Beginning Feb. 1, the company will begin across-the-board salary reductions of 10 percent for all officers and 8 percent for most of its salaried workers in the United States. Spending for new plant and equipment this year and in 1987 will be substantially reduced, said Gulling of the international bearings and steel company.
"Although the company was able to increase its penetration in the steel markets and maintain its bearing market position, the volume of available business for the company's bearing and steel products in the third and fourth quarters was less than anticipated," Gulling said. "In addition, imports of finished and semi-finished products and excess U.S. steel-making capacity placed further pressure on prices for the company's products."
"Given a continuation of weak markets and competitive pressure on selling prices, there could be further losses in 1986," Gulling said.
Commerce Secretary Malcolm Baldrige said in an interview that it is unlikely that employment in manufacturing will climb much more because many jobs once classified as factory jobs, such as security guards and other auxiliary workers, now are obtained outside of the company and are considered as services employes.
But more importantly, many companies are investing in labor-saving machinery to keep costs low and be more competitive.

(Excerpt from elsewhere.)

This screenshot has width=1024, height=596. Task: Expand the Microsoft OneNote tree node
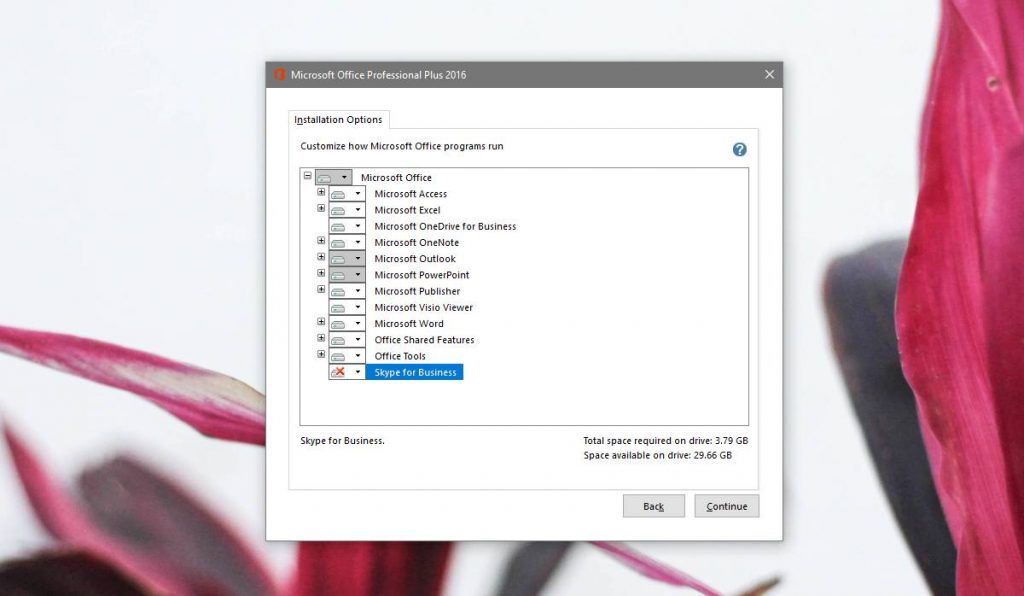coord(321,241)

"The whole manufacturing base depends on technology," Baldrige said. "You're seeing it across the board at auto companies, steel mills. They're using high tech to get competitive."
Even the profit picture has improved somewhat in the last quarter. Manufacturing before-tax profits had fallen 17.9 percent in the first quarter, 22.7 percent in the second, but only 3.0 percent in the third quarter, according to figures compiled by Data Resources Inc.

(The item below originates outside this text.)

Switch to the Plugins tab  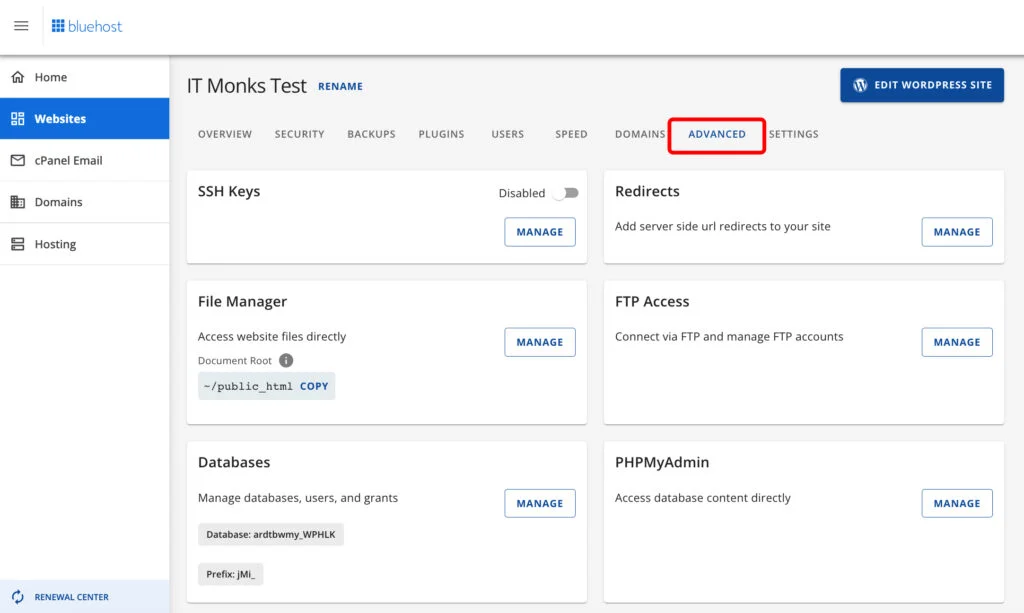pyautogui.click(x=441, y=133)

Nondurables profits, after falling 19.2 percent in the first quarter, 26.1 percent in the second quarter, rose 2.1 percent in the third quarter of 1985. Profits for durables manufacturers, after declining more than 15 percent in the first half, fell a smaller 12.5 percent in the third quarter, DRI said.
Jasinowski said that manufacturing is better off than it was three to four years ago, but still there are problems. Some improvements were brought about by lower interest rates, government deregulation, and a lower dollar.
Additionally, many companies have cut costs dramatically, as much as 25 percent in some instances, Jasinowski said. "They've improved productivity, addressed the problem of quality, computerized and automated substantial parts of their operations," Jasinowski said of some manufacturers. "They've begun to get employes tuned in to the importance of excellence."
Many of the improvements were made by "fairly massive cost-cutting operations" consisting of reducing employes, cutting wages, lowering overhead and keeping better control of inventories, Jasinowski said.
The continuing decline in employment in manufacturing "in some respects reflects weakness," Jasinowski said. "In most cases, that reflects strength as manufacturing has cut back on the labor they use in the process."
The problems that still remain for manufacturers is low growth in production, and continuing competition from abroad. "Roughly 70 percent of manufacturing is exposed to international import competition," Jasinowski said. "The trends are ominous with respect to increasing penetration in a broad range of industries, both heavy equipment and high technology."